### INSTRUCTIONS FOR THE TASK
From the entries below, return only the lines starting at the one that contains "Task: Click the 161 points label" and ending at the one that contains "Task: Click the green checkmark step icon", exactly as they stand.

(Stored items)
┄┄┄┄┄┄┄┄┄┄┄┄┄┄┄┄┄┄┄┄
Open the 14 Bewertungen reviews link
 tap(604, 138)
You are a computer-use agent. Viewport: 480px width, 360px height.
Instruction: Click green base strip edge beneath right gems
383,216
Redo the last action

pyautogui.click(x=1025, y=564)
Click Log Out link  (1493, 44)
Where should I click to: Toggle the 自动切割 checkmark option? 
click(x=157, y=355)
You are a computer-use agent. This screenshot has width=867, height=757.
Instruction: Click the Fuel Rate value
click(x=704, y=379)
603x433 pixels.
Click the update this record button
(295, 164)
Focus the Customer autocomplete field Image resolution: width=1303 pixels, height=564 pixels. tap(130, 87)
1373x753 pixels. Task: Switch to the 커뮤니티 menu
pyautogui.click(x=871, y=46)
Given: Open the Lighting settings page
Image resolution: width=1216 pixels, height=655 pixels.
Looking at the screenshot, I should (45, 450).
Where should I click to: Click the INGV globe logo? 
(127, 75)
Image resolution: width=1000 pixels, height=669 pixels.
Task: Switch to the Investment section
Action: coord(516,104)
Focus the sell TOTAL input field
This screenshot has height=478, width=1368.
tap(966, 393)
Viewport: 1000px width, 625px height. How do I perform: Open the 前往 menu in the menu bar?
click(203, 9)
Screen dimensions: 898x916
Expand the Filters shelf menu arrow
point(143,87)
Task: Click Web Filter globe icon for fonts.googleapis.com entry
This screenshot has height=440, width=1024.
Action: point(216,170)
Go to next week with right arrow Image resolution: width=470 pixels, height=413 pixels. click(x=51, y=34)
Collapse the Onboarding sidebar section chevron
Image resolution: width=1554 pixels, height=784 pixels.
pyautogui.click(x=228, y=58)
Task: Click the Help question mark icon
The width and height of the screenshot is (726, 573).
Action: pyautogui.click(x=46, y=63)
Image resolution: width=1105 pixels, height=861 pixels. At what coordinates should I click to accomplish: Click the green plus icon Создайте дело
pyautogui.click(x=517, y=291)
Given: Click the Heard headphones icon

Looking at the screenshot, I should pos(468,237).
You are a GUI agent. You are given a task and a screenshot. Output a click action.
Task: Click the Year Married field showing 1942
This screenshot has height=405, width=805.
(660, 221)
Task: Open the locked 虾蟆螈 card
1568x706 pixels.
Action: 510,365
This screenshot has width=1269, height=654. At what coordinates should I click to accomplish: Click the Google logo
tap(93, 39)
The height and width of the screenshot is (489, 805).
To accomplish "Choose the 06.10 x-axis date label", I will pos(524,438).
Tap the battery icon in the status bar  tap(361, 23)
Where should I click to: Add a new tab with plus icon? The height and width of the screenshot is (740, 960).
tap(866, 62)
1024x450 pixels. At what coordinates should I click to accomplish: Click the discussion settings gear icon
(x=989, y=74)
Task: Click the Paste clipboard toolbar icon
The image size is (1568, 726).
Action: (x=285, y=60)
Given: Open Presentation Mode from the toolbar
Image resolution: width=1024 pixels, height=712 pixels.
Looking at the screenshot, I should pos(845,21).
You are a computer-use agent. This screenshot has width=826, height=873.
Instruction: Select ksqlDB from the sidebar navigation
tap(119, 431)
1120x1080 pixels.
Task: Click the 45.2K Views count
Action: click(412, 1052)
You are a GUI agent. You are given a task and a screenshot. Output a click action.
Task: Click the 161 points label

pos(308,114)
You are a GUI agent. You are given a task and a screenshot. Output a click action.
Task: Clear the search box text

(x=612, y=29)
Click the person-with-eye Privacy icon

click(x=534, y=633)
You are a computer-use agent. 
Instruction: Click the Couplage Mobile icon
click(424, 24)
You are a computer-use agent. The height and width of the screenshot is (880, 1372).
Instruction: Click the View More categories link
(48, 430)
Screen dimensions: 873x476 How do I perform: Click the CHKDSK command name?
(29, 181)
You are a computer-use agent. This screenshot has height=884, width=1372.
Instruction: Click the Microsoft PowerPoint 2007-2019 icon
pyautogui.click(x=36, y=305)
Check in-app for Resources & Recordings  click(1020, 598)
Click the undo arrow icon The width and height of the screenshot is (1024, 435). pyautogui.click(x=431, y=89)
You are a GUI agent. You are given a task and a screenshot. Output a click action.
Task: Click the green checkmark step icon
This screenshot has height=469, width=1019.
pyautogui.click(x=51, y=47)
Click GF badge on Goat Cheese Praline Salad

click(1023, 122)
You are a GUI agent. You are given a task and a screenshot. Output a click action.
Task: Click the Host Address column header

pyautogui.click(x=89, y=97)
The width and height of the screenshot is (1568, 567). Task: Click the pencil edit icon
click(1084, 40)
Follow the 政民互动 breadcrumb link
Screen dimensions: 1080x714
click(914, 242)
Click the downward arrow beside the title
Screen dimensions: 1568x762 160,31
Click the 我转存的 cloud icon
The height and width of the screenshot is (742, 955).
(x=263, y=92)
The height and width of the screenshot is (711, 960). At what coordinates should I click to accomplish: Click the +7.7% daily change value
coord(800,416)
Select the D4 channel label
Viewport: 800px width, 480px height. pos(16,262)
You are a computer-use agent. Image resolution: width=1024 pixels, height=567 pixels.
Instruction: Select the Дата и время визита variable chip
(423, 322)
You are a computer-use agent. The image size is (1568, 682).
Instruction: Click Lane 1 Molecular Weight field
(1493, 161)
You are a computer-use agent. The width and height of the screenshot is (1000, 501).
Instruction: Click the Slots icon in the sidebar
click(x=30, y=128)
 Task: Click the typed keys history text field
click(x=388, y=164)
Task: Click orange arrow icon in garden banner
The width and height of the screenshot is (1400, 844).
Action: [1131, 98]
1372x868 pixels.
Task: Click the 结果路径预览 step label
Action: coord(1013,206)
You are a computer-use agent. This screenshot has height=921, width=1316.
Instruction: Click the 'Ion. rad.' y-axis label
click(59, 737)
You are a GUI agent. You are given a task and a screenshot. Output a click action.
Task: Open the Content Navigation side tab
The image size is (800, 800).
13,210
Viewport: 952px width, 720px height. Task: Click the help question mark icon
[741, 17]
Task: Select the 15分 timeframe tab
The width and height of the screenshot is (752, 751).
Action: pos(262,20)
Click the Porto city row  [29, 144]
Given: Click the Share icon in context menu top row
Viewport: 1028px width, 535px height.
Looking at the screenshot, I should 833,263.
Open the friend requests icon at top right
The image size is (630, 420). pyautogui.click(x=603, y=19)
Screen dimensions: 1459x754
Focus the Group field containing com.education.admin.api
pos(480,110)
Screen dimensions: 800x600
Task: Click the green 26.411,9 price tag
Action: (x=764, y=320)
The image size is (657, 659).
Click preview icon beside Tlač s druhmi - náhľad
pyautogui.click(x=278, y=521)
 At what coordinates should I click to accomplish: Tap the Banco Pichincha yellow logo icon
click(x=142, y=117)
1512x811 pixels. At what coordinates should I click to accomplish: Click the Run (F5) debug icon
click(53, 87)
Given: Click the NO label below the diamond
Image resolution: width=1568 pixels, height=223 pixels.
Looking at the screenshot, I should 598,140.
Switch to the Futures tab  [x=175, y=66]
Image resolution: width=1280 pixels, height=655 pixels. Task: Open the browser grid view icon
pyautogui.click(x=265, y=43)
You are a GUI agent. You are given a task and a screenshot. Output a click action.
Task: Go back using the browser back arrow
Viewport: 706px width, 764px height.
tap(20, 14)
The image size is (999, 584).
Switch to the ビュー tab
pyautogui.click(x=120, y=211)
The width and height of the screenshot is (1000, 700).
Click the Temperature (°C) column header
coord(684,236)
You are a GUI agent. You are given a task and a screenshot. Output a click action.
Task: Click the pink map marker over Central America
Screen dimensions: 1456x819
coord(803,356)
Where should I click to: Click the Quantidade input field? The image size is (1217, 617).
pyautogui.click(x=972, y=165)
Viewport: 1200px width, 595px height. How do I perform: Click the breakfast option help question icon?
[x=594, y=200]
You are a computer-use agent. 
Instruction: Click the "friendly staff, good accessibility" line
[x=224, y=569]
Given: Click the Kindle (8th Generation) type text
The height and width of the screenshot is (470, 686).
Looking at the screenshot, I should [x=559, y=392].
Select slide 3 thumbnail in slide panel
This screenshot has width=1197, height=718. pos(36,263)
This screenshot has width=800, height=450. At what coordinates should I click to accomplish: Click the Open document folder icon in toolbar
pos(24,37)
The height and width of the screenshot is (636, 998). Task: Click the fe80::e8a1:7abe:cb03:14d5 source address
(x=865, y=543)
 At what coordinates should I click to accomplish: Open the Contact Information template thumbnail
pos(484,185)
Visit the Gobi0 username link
┄┄┄┄┄┄┄┄┄┄┄┄┄┄┄┄┄┄┄┄
### EXERCISE RESULT
Task: Click the 161 points label

pos(308,114)
You are a GUI agent. You are given a task and a screenshot. Output a click action.
Task: Clear the search box text

(x=612, y=29)
Click the person-with-eye Privacy icon

click(x=534, y=633)
You are a computer-use agent. 
Instruction: Click the Couplage Mobile icon
click(424, 24)
You are a computer-use agent. The height and width of the screenshot is (880, 1372).
Instruction: Click the View More categories link
(48, 430)
Screen dimensions: 873x476 How do I perform: Click the CHKDSK command name?
(29, 181)
You are a computer-use agent. This screenshot has height=884, width=1372.
Instruction: Click the Microsoft PowerPoint 2007-2019 icon
pyautogui.click(x=36, y=305)
Check in-app for Resources & Recordings  click(1020, 598)
Click the undo arrow icon The width and height of the screenshot is (1024, 435). pyautogui.click(x=431, y=89)
You are a GUI agent. You are given a task and a screenshot. Output a click action.
Task: Click the green checkmark step icon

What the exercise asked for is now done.